Afora o já esperado barulho dos governistas, o relatório de Renan deve ser aprovado sem maiores sustos. Para esse desfecho favorável, porém, foi necessário um “freio de arrumação”. É que, na tentativa de ampliar o apelo midiático, a CPI perdeu-se muitas vezes nos limites formais de sua atuação. Por pouco não ocorreu o mesmo com a primeira versão do relatório final, da lavra do mesmo Renan, o notório Renan, que há muito não tinha tantos holofotes voltados para si, a não ser quando tinha de responder a denúncias de corrupção.
O vazamento de trechos do relatório sem o consentimento da cúpula da comissão acendeu a fogueira de vaidades dentro do chamado G7, o grupo de senadores que conduziu os trabalhos desde o começo. O presidente da CPI, Omar Aziz, fez acusações públicas contra Renan. A avaliação de parte dos senadores era a de que, com o vazamento, Renan queria retirar dele próprio a responsabilidade de não impingir ao presidente acusações mais graves e fazer um “jogo de cena” junto à opinião pública para sair como alguém que “tentou, mas não conseguiu”.
Para que a bandeira branca fosse hasteada, foi providencial uma reunião na noite de terça-feira, 19, na casa do senador Tasso Jereissati. Não sem alguma escaramuça.
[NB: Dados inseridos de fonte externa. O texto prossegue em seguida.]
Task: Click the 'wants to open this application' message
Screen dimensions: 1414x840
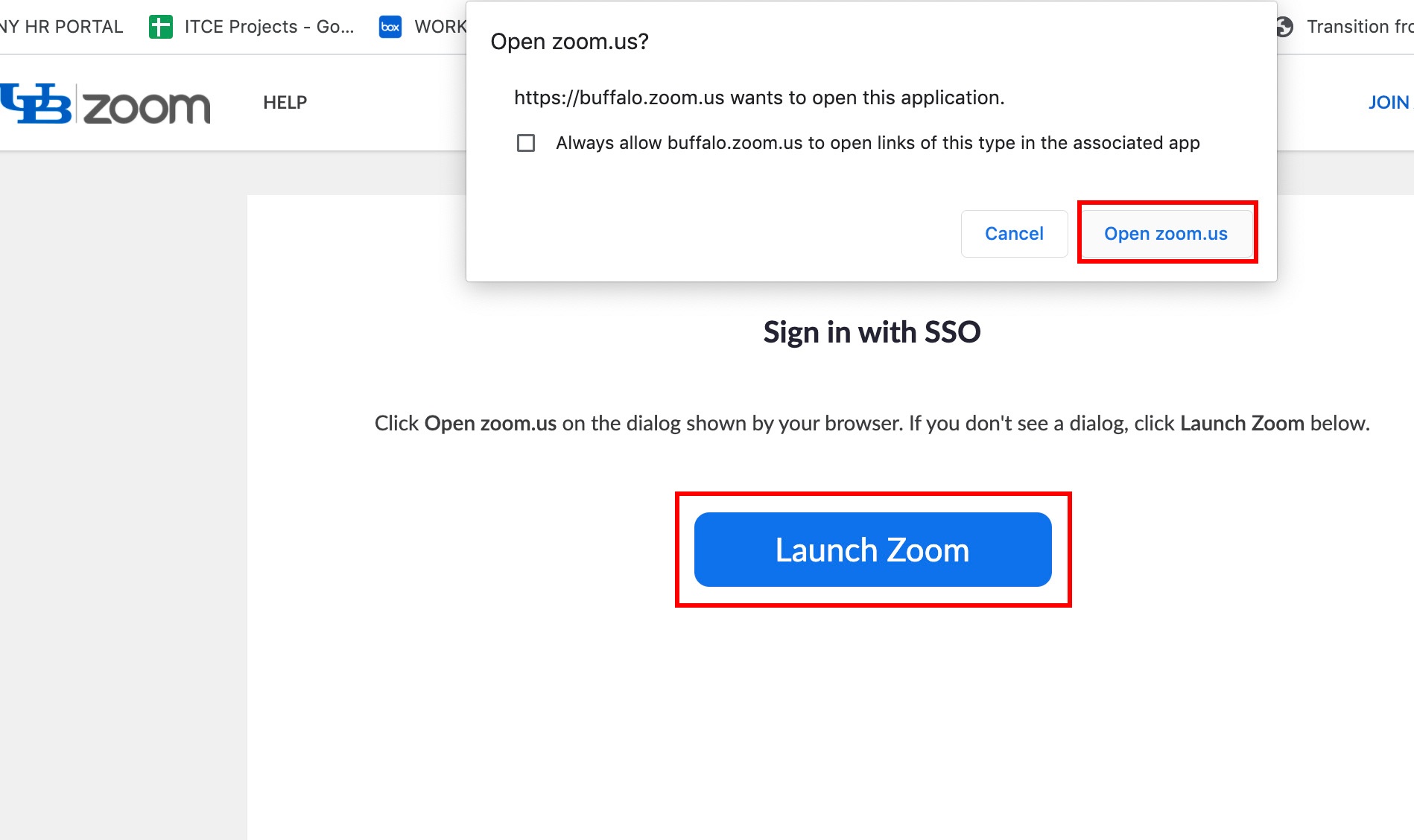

Aziz cobrou Renan pelo vazamento do relatório. “Se fui eu que vazei, e daí?”, retrucou o cacique alagoano, sem meias-palavras. Os momentos de maior tensão envolveram o relator da CPI e o senador Eduardo Braga, que, segundo os presentes, por exigir muitas alterações no texto, deixou Renan impaciente.
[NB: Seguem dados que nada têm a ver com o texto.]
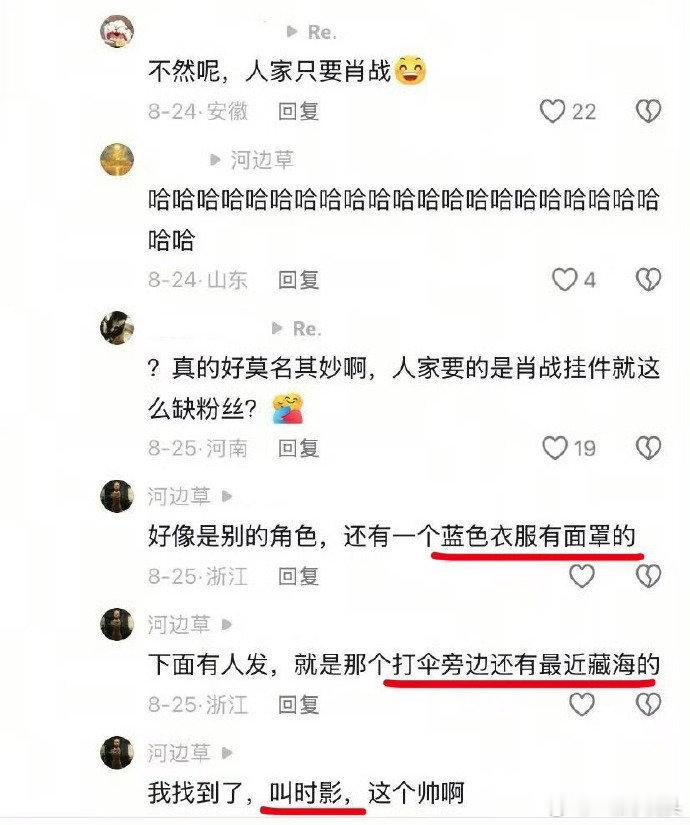The height and width of the screenshot is (825, 690).
Task: Dislike the 打伞旁边 comment from 浙江
Action: point(648,704)
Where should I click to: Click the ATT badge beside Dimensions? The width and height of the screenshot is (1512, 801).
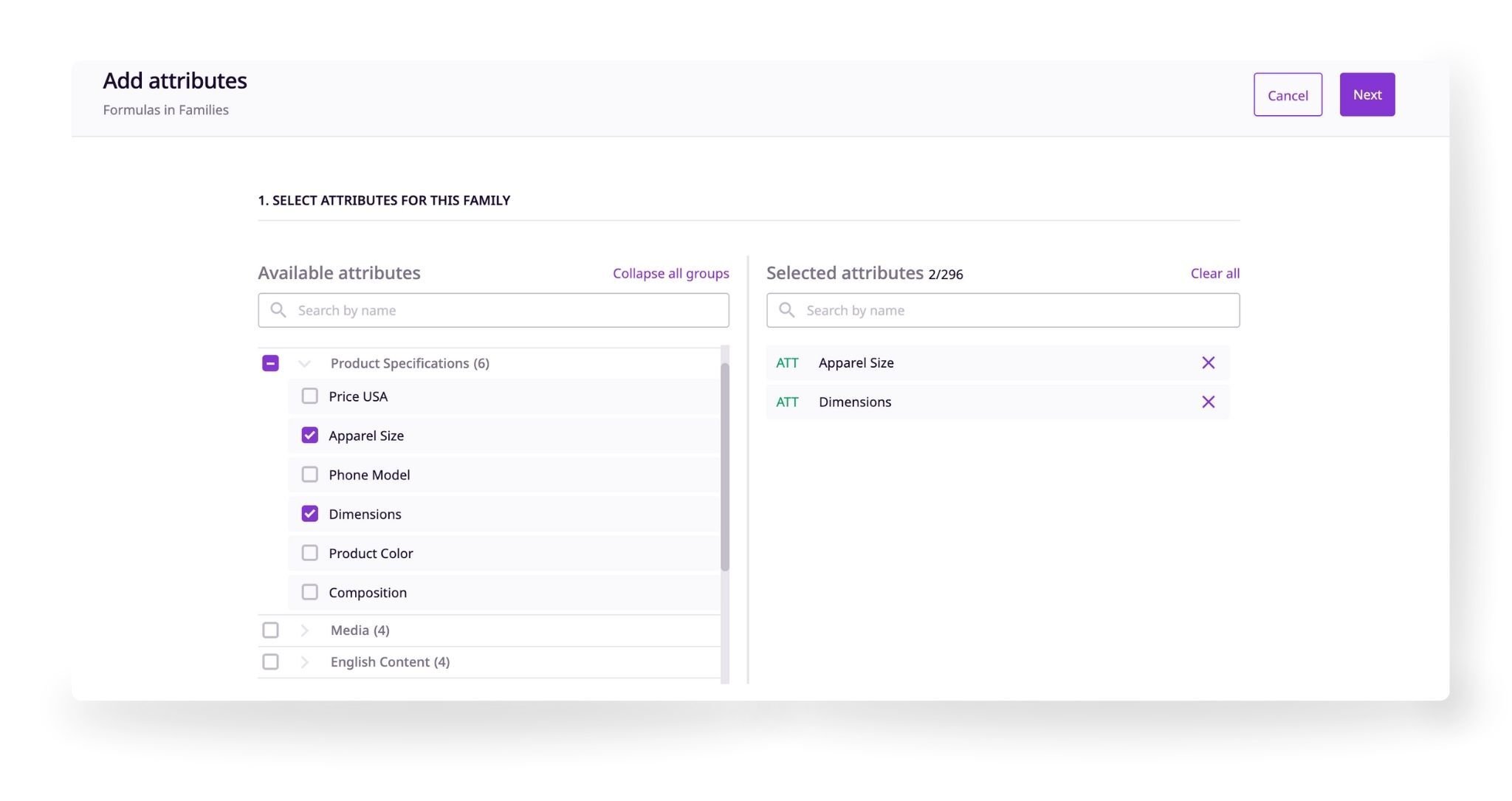pos(787,402)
O relatório é só o começo de um trabalho que deve ter como objetivo a punição dos responsáveis pela maior tragédia sanitária do país. Levar as acusações às barras dos tribunais não será tarefa trivial. Há descrença quanto à possibilidade de o procurador-geral da República, Augusto Aras, transformar as propostas de indiciamento em acusações formais. “Óbvio que ele vai tentar blindar o presidente da República, mas para isso existe a manifestação das ruas, da população, inclusive das redes sociais e da própria imprensa. Ele não é o Ministério Público. Ele representa o órgão de fiscalização e controle do país. Portanto, acredito que o PGR vai dar prosseguimento, se não a tudo, mas a grande parte do relatório da CPI”, afirma a senadora Simone Tebet, do MDB.
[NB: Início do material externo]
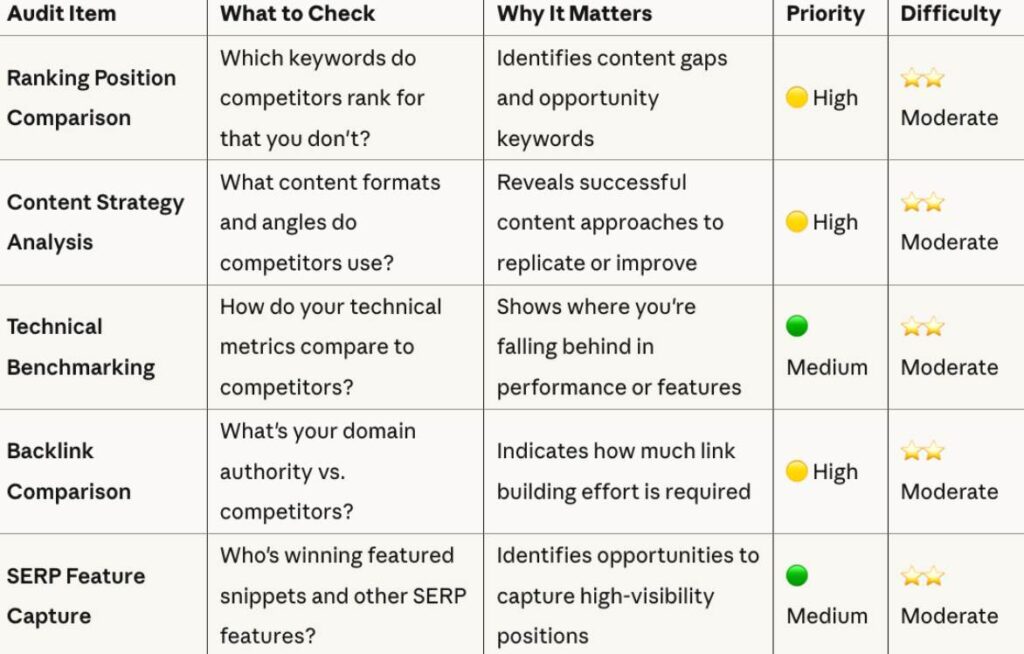Select the What to Check column header
Screen dimensions: 1024x654
coord(298,14)

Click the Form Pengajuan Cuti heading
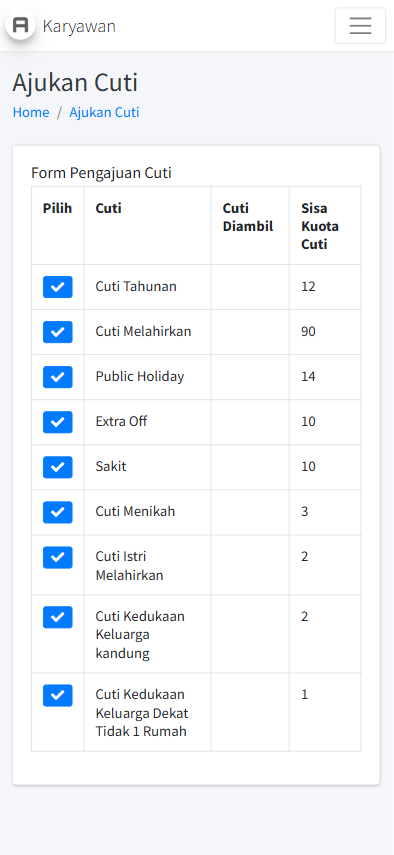coord(101,173)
O senador Alessandro Vieira, do Cidadania, que no início desta semana acusou Aras de ser um “político vestido de procurador-geral da República”, disse que “a gravidade dos fatos comprovados pela CPI e a cobrança da sociedade devem fazer o PGR cumprir a sua obrigação”. As pressões nesse sentido se intensificarão na próxima quarta-feira, 27, dia seguinte à votação do relatório final, quando uma comitiva de integrantes da CPI deverá se dirigir ao gabinete do PGR para pedir pessoalmente que ele não engavete as conclusões da CPI.
Caso o Ministério Público não atue contra Bolsonaro em até 30 dias, uma estratégia alternativa já maquinada pelos senadores é apresentar uma “ação penal privada subsidiária da pública”. A ação penal subsidiária está prevista na Constituição e no Código de Processo Penal e pode ser apresentada junto ao Supremo no caso de o Ministério Público Federal se omitir, deixar de agir ou arquivar diante de acusações contra autoridades com foro privilegiado, como o presidente da República, ministros de estado e parlamentares. Aí, caberia ao STF decidir se abriria um inquérito contra essas autoridades. Assim como a tragédia, que ainda não terminou, a novela política ainda terá muitos capítulos pela frente. Espera-se que, de fato, haja consequências.